Avoiding the flat rate percentage trap

Avoiding the flat rate percentage trap

​The general flat rate scheme (FRS) reduces the VAT burden for many businesses. However, it’s easy to fall foul of a trap that diminishes the advantages. What is it and how can you avoid it?

​FRS advantages

​HMRC emphasises the possible admin advantages for businesses of using the general VAT flat rate scheme (FRS), e.g. reduced record keeping, but the main reason most business owners adopt the FRS is that it usually reduces their VAT bill. The saving works by charging customers the usual rate of VAT but only accounting for a lower rate (this varies depending on the type of business) to HMRC in their quarterly returns. The quid pro quo is that you generally cannot reclaim VAT paid on purchases.

​Tip. An exception to the general FRS rule means that you’re entitled to reclaim VAT on purchases of equipment and other fixed assets which cost £2,000 (including VAT) or more. This applies to single or multiple items purchased at the same time.

​Trap. Businesses that don’t spend much must use the FRS low-cost trader (LCT) percentage of 16.5% regardless of the type of business they operate. This eliminates all financial gain from using the FRS.

​Being an LCT in practice

​Before you complete each VAT return you must check if you are an LCT. You will be if your total purchases in the VAT quarter didn’t exceed £250 including VAT, or if they are less than 2% of your total VAT-inclusive turnover.

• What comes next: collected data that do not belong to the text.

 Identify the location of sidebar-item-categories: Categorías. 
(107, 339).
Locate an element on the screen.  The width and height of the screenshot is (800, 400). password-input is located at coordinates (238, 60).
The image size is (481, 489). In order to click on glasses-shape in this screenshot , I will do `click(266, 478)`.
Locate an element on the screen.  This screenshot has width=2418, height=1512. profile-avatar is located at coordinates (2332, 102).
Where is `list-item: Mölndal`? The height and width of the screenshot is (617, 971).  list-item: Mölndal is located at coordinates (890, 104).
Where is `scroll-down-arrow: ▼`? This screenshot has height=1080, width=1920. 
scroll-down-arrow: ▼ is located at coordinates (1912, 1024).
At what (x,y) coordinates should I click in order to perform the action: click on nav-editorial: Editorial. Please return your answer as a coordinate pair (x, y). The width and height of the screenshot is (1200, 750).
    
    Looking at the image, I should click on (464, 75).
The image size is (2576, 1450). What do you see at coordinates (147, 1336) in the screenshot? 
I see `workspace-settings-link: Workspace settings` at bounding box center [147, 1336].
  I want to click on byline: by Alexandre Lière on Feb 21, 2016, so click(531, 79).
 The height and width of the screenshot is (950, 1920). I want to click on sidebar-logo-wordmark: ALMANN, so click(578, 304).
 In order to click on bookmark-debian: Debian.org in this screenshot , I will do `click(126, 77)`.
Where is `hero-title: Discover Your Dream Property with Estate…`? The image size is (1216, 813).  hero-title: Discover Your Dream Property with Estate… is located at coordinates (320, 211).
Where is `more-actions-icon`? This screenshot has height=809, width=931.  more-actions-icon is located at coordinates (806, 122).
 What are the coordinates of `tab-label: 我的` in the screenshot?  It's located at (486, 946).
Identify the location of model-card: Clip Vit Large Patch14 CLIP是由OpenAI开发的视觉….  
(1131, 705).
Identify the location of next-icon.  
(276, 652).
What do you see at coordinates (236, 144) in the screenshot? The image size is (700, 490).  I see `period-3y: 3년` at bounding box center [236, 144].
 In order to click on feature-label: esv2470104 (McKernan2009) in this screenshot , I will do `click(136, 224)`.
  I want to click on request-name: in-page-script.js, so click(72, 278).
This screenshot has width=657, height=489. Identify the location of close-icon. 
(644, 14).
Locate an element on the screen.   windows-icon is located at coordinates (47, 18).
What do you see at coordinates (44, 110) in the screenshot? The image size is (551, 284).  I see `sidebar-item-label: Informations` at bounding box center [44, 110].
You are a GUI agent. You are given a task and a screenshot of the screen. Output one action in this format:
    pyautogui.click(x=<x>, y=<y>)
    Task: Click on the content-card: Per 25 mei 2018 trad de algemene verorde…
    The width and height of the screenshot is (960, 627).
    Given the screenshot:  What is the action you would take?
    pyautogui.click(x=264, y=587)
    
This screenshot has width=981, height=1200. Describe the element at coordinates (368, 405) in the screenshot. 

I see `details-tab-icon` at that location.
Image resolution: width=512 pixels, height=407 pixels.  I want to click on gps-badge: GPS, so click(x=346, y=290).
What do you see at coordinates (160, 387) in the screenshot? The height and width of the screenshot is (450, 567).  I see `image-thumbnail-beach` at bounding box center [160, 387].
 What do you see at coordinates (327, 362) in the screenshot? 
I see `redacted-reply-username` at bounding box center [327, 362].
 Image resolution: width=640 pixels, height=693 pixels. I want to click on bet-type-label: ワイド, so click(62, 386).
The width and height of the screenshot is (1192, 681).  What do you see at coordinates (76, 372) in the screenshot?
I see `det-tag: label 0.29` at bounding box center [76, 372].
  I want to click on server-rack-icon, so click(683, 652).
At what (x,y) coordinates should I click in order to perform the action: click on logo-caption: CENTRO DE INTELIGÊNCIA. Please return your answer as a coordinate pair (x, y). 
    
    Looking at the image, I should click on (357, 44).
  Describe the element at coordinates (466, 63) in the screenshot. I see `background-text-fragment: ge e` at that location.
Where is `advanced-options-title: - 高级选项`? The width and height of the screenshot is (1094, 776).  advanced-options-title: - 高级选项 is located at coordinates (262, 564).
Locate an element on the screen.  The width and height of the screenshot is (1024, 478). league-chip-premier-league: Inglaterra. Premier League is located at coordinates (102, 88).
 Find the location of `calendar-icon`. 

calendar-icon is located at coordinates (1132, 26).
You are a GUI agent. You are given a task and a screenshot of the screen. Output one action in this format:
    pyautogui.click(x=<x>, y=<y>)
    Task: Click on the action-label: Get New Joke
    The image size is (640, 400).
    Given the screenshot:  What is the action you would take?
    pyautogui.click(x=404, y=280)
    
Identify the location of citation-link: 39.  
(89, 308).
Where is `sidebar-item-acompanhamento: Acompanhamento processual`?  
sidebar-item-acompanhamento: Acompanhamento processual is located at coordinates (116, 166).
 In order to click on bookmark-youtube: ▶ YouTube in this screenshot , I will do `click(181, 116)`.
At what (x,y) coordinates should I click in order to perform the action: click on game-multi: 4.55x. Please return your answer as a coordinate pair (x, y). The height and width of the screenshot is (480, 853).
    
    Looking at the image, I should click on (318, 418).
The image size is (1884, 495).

​Example. Sally is a freelance bookkeeper. The FRS percentage for this is 14.5%. Sally’s VAT-inclusive sales for the quarter ended 30 June 2025 are £18,000. Her purchases were £260 including VAT for such items as stationery and software licences.

​Sally is an LCT because although her purchases were greater than £250 including VAT, they are less than 2% of her turnover (£18,000 x 2% = £360). She must apply the LCT percentage of 16.5% (instead of 14.5%) to her turnover for the return. This means she must account for VAT of £2,970. In financial terms Sally would be better off not using the FRS.

​Trap. Your business might be an LCT for some quarterly VAT returns but not others.

​Tip. By planning your purchases it’s possible to escape the LCT trap or reduce the number of VAT returns it applies to. For example, instead of making higher value purchases in one VAT quarter, spread your purchases over the year.

​HMRC’s sneaky LCT rules

​The LCT rules say that you must exclude some types of purchase when working out if the £250/2% threshold is met. For example, unless your business is providing transport, e.g. taxi services, purchases of fuel must be ignored. Similarly excluded are purchases of food and drink. A full list of excluded goods is in HMRC’s VAT Notice 733, para 4.6. You should review this list so that you only include qualifying goods in your calculations.

​Tip. If, despite planning your purchases, you’re an LCT for most VAT returns you’ll be financially better off leaving the FRS. You can do this at any time but you must notify HMRC.

​If in a quarter you make purchases for your business of less than £250 (excluding VAT) or 2% of your VAT-inclusive turnover, you must use the low-cost trader FRS percentage (16.5%). This eliminates all financial advantage from the FRS. Try to spread your purchases to avoid the £250/2% limit. Failing that consider leaving the FRS.